The EU has been a leader in energy efficiency regulations and requires its member states to create and update their own National Energy Efficiency Action Plans every 3 years. The requirements set forth by the EU have pushed member states to proactively create and enforce their own policies surrounding increased energy efficiency, greenhouse gas (GHG) emissions reduction targets, and increasing renewable energy.

Navigant Research’s Global Energy Efficiency Policy Analysis report discusses the role of the EU in driving global energy efficiency policy. The United Kingdom’s GHG emissions target is to reach 80% reductions below 1990 levels by 2050, in compliance with the EU’s minimum regulations of 20% below 1990 levels by 2020. The EU’s Renewable Energy Directive aims to minimally fulfill 20% of its total energy needs from renewables by 2020, which is set to be achieved through the accomplishment of individual member targets. Even within the EU’s already notable energy efficiency requirements, the United Kingdom is a leader in many policies, having surpassed many base requirements.

Brexit and the EU’s Energy Policies

The EU’s targets for GHG emissions and renewables are based on all member states achieving their individual goals. The exit of Britain from the EU does not mean the EU will no longer be able to achieve its targets, but increased targets will need to be met in the remaining member states to make up for Britain’s portion.
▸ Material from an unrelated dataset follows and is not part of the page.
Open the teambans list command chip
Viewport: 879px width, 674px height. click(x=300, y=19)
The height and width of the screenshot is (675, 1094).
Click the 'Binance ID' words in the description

In 2010, only 7% of the United Kingdom’s electricity came from renewables, but this increased to 18%-19% by 2014 and is on target to reach 30% by 2020.

While Brexit would mean the United Kingdom can relax on some efficiency policies, overall, it would not drastically affect the country. The Climate Change Act requires tougher GHG emissions targets than the base EU requirements. In order to hit the 30% renewable goal, many projects, such as new wind farms, have been given subsidy contracts and granted planning authorization. The vote won’t affect the project to build the Hinkley Point nuclear power station, as EDF CEO Jean-Bernard Lévy stated that, “We think that this vote has no impact on our strategy.

Leaving the EU will make it easier in the future for Britain to relax its energy policies and emissions targets, as these changes would only require domestic legislative approval. Even if Britain does not change its policies after its exit from the EU, it will lose other valuable assets, such as negotiating support with Russia, which supplies the country with 16% of its energy imports.

With the all the uncertainty surrounding Brexit, there is no way to predict the impact this vote will have on energy policies in the United Kingdom and the EU, but they could become a dominant subject in the years to come.